→ **What is being asked**: Restate word for word the lines of the entries below, starting with the line that holds "You are a computer-use" and ending with the line that holds "Instruction: Click the Year column header", and no others.
╭─ Data supplied
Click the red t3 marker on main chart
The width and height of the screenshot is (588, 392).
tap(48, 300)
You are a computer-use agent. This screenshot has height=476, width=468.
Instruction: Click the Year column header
╰─
╭─ Data supplied
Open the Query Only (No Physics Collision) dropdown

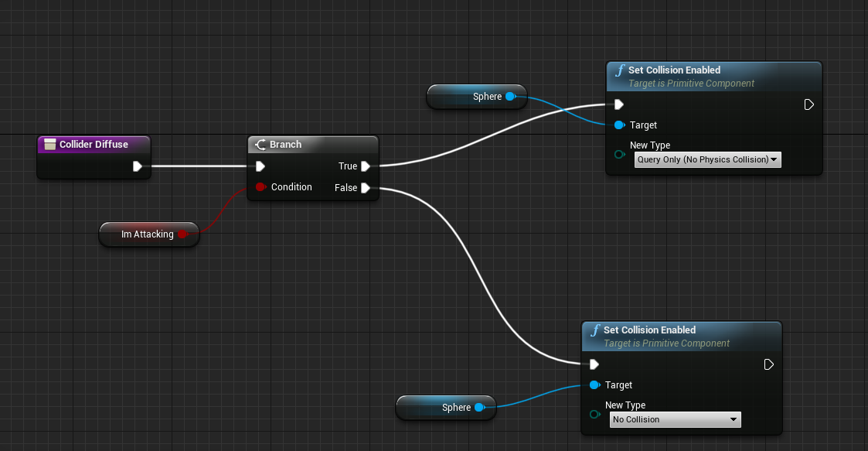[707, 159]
╰─
╭─ Data supplied
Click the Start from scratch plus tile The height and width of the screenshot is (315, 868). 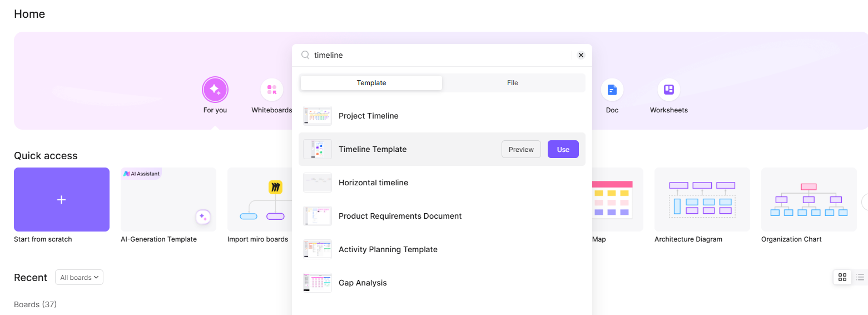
╰─
→ **Solution to the exercise**:
You are a computer-use agent. This screenshot has height=476, width=468.
Instruction: Click the Year column header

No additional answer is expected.